*Problem*
Practice item. Set the material below down again exactly, with no pictures.

*Data shown*
========================================================================
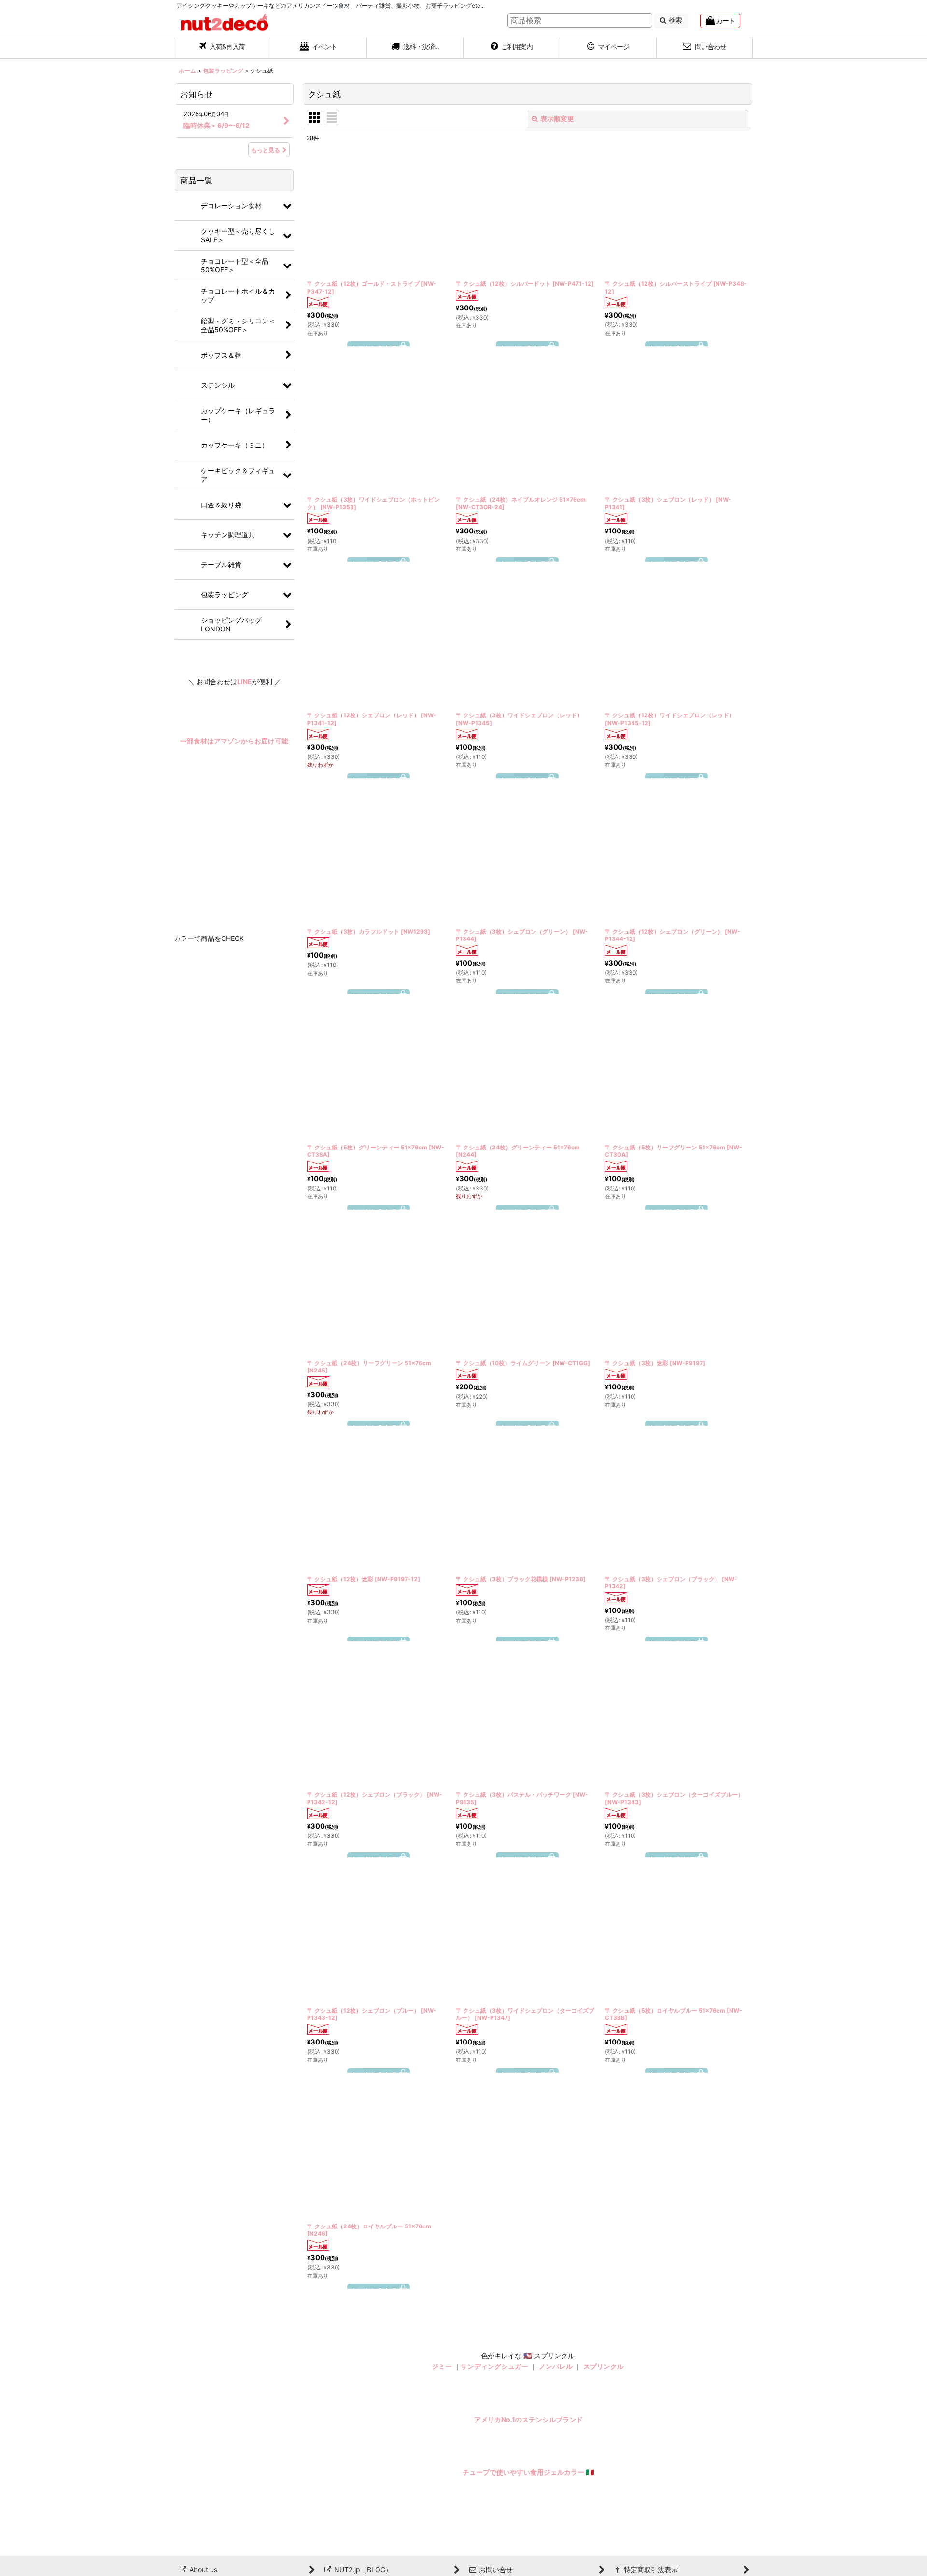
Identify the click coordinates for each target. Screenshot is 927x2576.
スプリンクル (603, 2366)
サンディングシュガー (494, 2366)
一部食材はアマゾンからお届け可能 (234, 741)
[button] (415, 47)
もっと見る (265, 150)
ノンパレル (556, 2366)
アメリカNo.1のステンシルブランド (528, 2419)
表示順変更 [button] (557, 118)
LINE (244, 681)
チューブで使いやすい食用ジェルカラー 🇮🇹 (528, 2472)
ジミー (442, 2366)
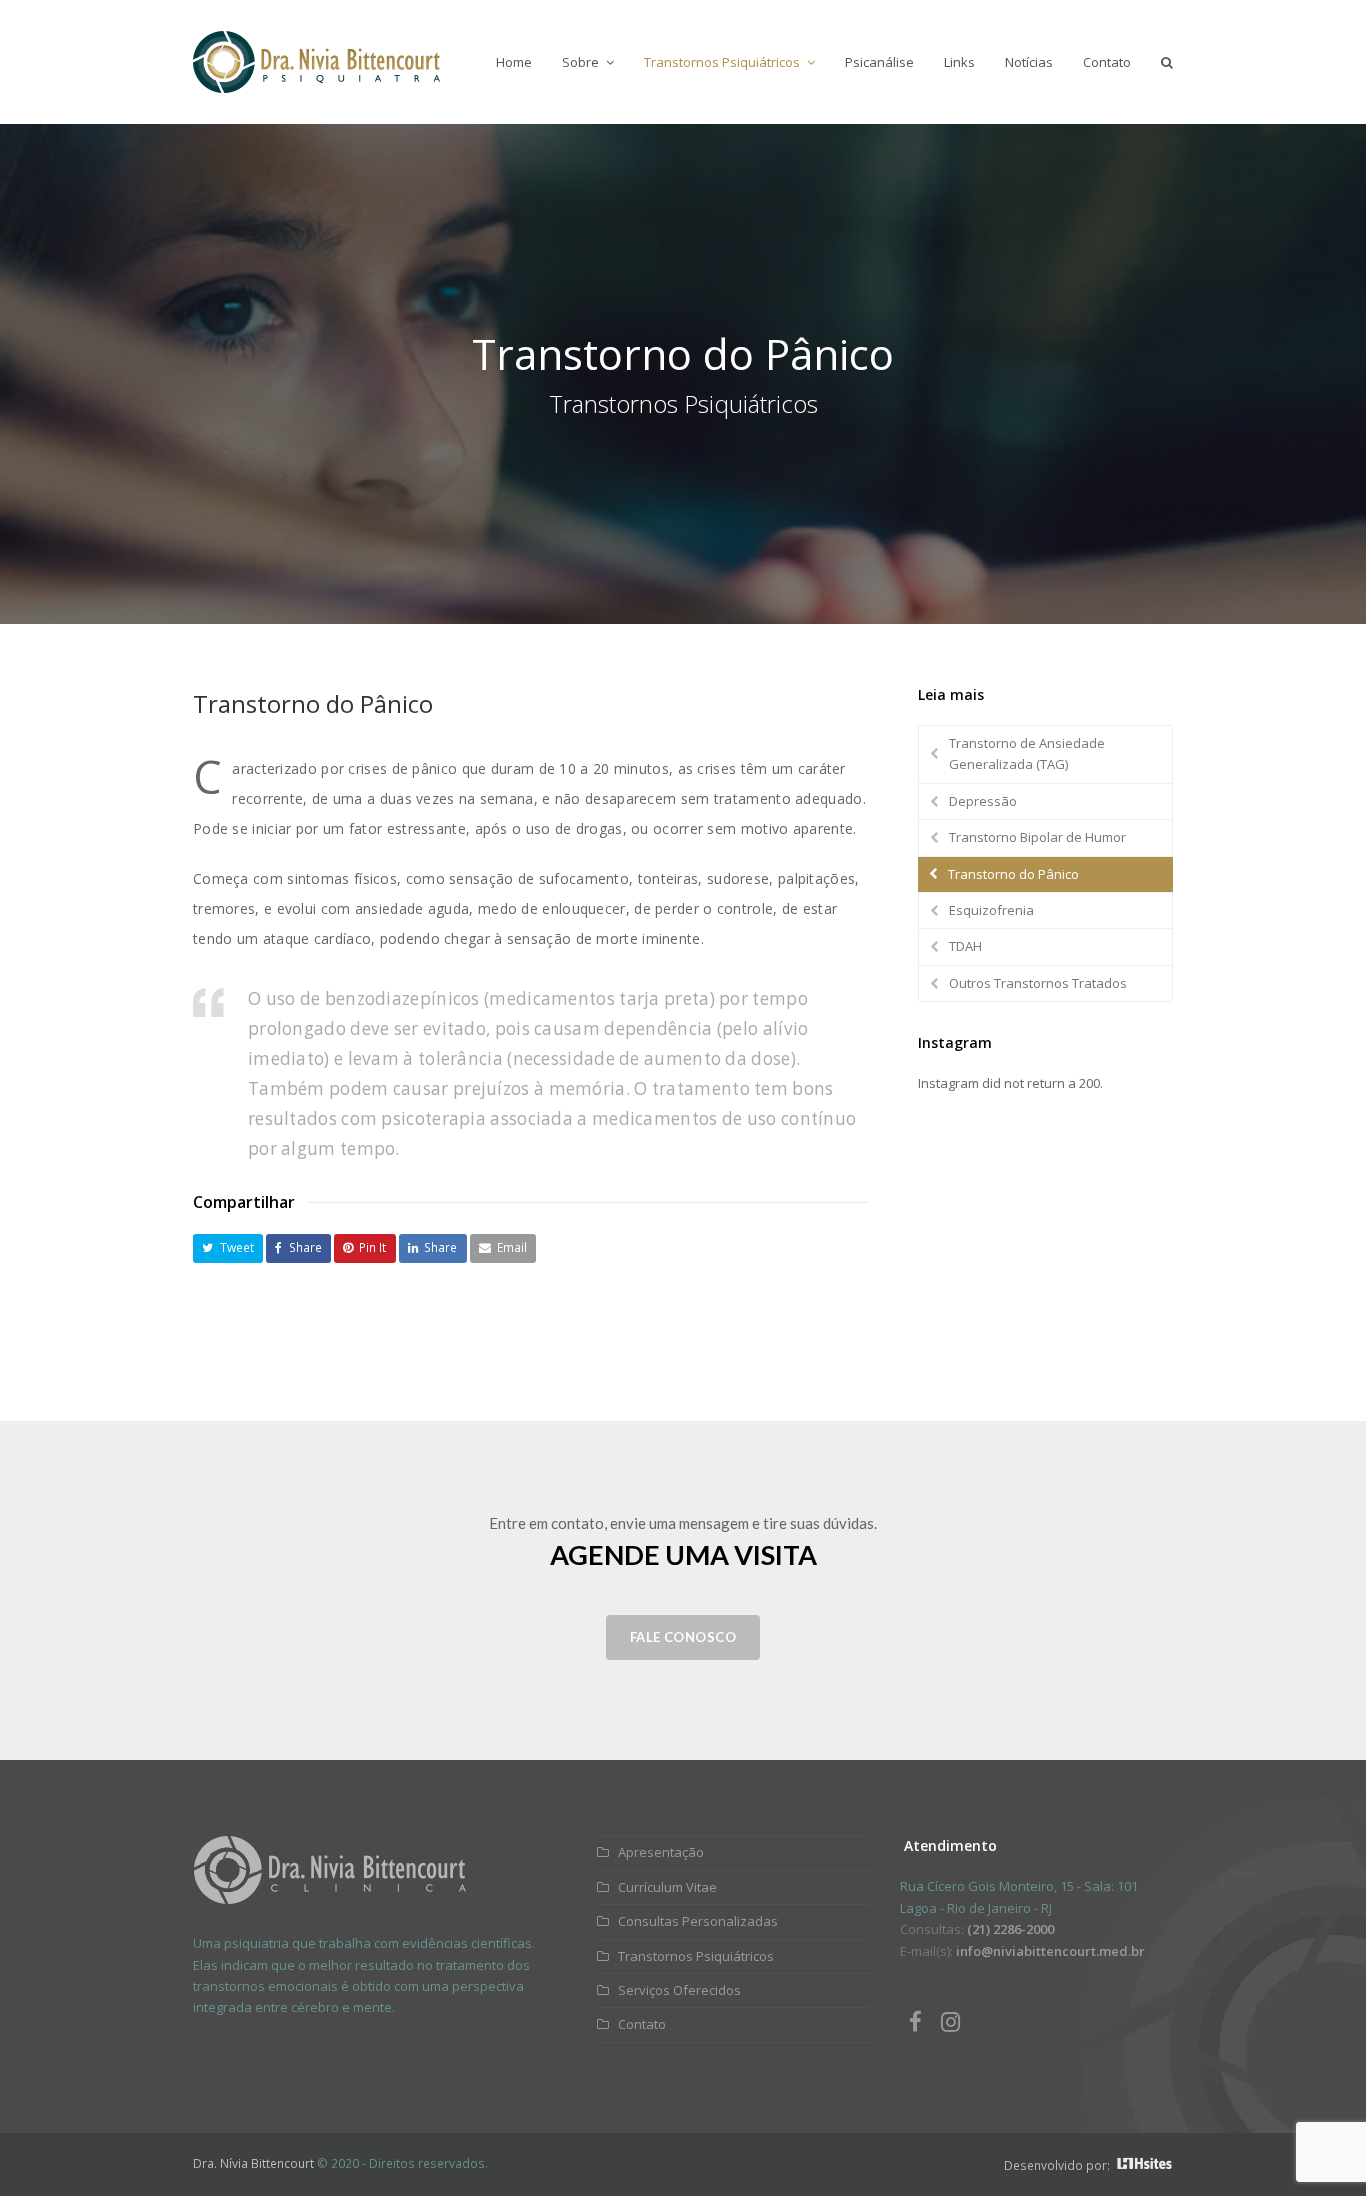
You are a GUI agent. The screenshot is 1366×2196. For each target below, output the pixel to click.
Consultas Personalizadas (696, 1921)
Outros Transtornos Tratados (1038, 983)
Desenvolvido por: (1058, 2165)
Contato (640, 2024)
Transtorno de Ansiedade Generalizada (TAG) (1027, 753)
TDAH (965, 946)
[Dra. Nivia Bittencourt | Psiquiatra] (330, 1900)
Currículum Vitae (666, 1887)
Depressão (983, 801)
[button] (228, 1248)
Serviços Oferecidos (678, 1990)
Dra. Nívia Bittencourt (253, 2163)
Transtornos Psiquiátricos (694, 1956)
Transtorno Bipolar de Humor (1037, 837)
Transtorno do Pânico (1013, 874)
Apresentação (659, 1852)
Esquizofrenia (991, 910)
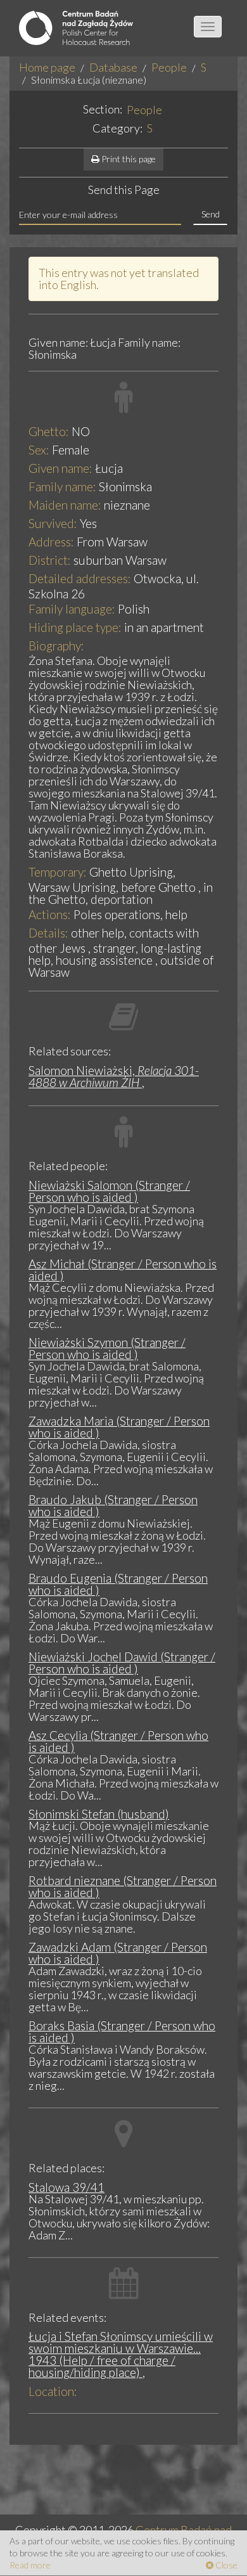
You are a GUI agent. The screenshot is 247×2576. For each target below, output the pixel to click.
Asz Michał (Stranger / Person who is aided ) (122, 1269)
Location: (52, 2391)
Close (225, 2565)
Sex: (38, 450)
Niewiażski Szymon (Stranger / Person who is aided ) (107, 1348)
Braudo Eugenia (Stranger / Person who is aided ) (118, 1584)
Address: (51, 542)
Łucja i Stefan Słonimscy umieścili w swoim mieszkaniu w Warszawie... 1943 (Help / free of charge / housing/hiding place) (120, 2354)
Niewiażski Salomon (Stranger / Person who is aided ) (109, 1191)
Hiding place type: (75, 627)
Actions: (49, 914)
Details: (48, 933)
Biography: (56, 646)
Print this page (127, 158)
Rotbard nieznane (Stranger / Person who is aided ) (122, 1886)
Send (210, 214)
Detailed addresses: (79, 578)
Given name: (60, 468)
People (169, 67)
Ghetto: (48, 431)
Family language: (71, 609)
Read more (30, 2565)
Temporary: (57, 872)
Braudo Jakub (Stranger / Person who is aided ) (113, 1505)
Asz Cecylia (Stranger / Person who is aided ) (118, 1741)
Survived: (52, 523)
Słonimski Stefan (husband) (98, 1813)
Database (113, 67)
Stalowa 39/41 (66, 2187)
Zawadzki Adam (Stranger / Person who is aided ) (117, 1953)
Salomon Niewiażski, (113, 1076)
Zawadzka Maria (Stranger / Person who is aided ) (119, 1427)
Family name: (62, 486)
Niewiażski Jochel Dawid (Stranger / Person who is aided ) (121, 1662)
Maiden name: (64, 505)
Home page (47, 67)
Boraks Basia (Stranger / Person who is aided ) (121, 2031)
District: (49, 560)
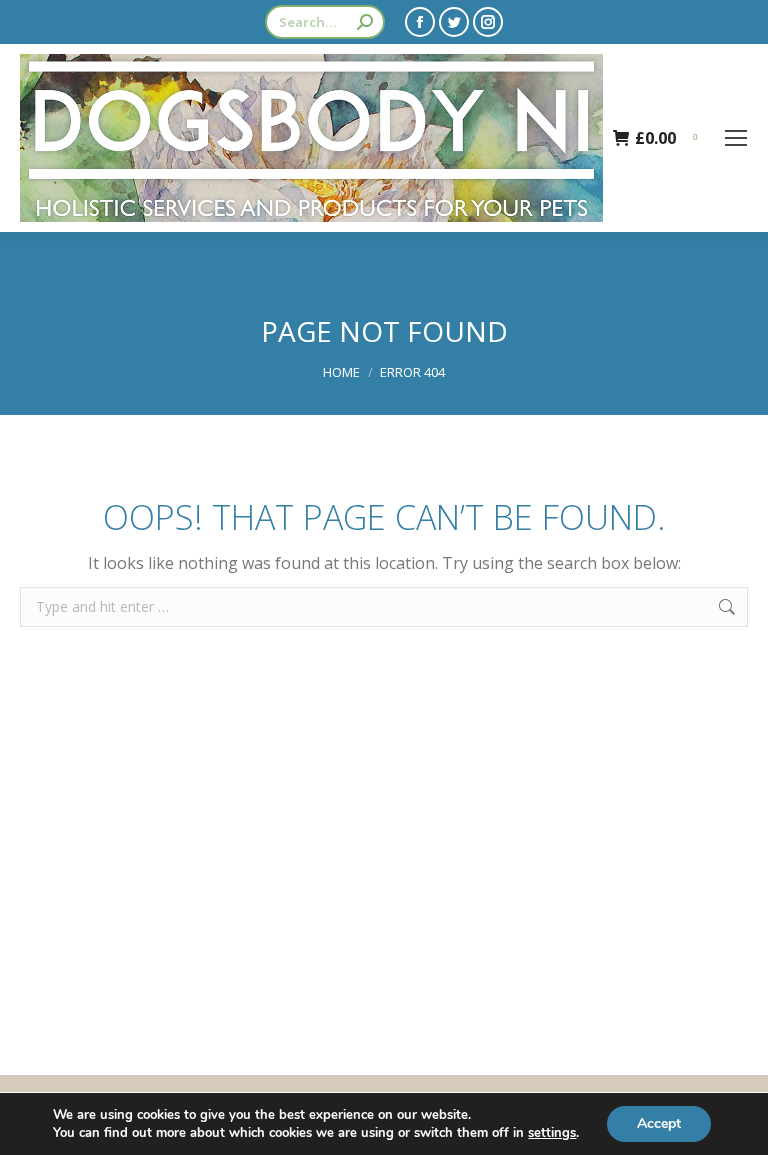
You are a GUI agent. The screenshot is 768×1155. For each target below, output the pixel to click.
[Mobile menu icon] (736, 138)
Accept (659, 1123)
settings (552, 1133)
========================================================================
*Output below*
Identify the click coordinates for each target. Screenshot is 927x2576.
スプリンクル (603, 2366)
サンディングシュガー (494, 2366)
一部食材はアマゾンからお届け可能 (234, 741)
[button] (415, 47)
もっと見る (265, 150)
ノンパレル (556, 2366)
アメリカNo.1のステンシルブランド (528, 2419)
表示順変更 [button] (557, 118)
LINE (244, 681)
チューブで使いやすい食用ジェルカラー 🇮🇹 (528, 2472)
ジミー (442, 2366)
You are a GUI agent. The screenshot is 1366×2196. For each target below, output the pixel to click.
Consultas Personalizadas (696, 1921)
Outros Transtornos Tratados (1038, 983)
Desenvolvido por: (1058, 2165)
Contato (640, 2024)
Transtorno de Ansiedade Generalizada (TAG) (1027, 753)
TDAH (965, 946)
[Dra. Nivia Bittencourt | Psiquiatra] (330, 1900)
Currículum Vitae (666, 1887)
Depressão (983, 801)
[button] (228, 1248)
Serviços Oferecidos (678, 1990)
Dra. Nívia Bittencourt (253, 2163)
Transtornos Psiquiátricos (694, 1956)
Transtorno Bipolar de Humor (1037, 837)
Transtorno do Pânico (1013, 874)
Apresentação (659, 1852)
Esquizofrenia (991, 910)
You are a GUI agent. The screenshot is 247×2576. For each target below, output the pixel to click.
Asz Michał (Stranger / Person who is aided ) (122, 1269)
Location: (52, 2391)
Close (225, 2565)
Sex: (38, 450)
Niewiażski Szymon (Stranger / Person who is aided ) (107, 1348)
Braudo Eugenia (Stranger / Person who is aided ) (118, 1584)
Address: (51, 542)
Łucja i Stefan Słonimscy umieścili w swoim mieszkaniu w Warszawie... 1943 (Help / free of charge / housing/hiding place) (120, 2354)
Niewiażski Salomon (Stranger / Person who is aided ) (109, 1191)
Hiding place type: (75, 627)
Actions: (49, 914)
Details: (48, 933)
Biography: (56, 646)
Print this page (127, 158)
Rotbard nieznane (Stranger / Person who is aided ) (122, 1886)
Send (210, 214)
Detailed addresses: (79, 578)
Given name: (60, 468)
People (169, 67)
Ghetto: (48, 431)
Family language: (71, 609)
Read more (30, 2565)
Temporary: (57, 872)
Braudo Jakub (Stranger / Person who is aided ) (113, 1505)
Asz Cecylia (Stranger / Person who is aided ) (118, 1741)
Survived: (52, 523)
Słonimski Stefan (husband) (98, 1813)
Database (113, 67)
Stalowa 39/41 (66, 2187)
Zawadzki Adam (Stranger / Person who is aided ) (117, 1953)
Salomon Niewiażski, (113, 1076)
Zawadzka Maria (Stranger / Person who is aided ) (119, 1427)
Family name: (62, 486)
Niewiażski Jochel Dawid (Stranger / Person who is aided ) (121, 1662)
Maiden name: (64, 505)
Home page (47, 67)
Boraks Basia (Stranger / Person who is aided ) (121, 2031)
District: (49, 560)
You are a GUI agent. The screenshot is 768×1155. For each target below, output the pixel to click.
[Mobile menu icon] (736, 138)
Accept (659, 1123)
settings (552, 1133)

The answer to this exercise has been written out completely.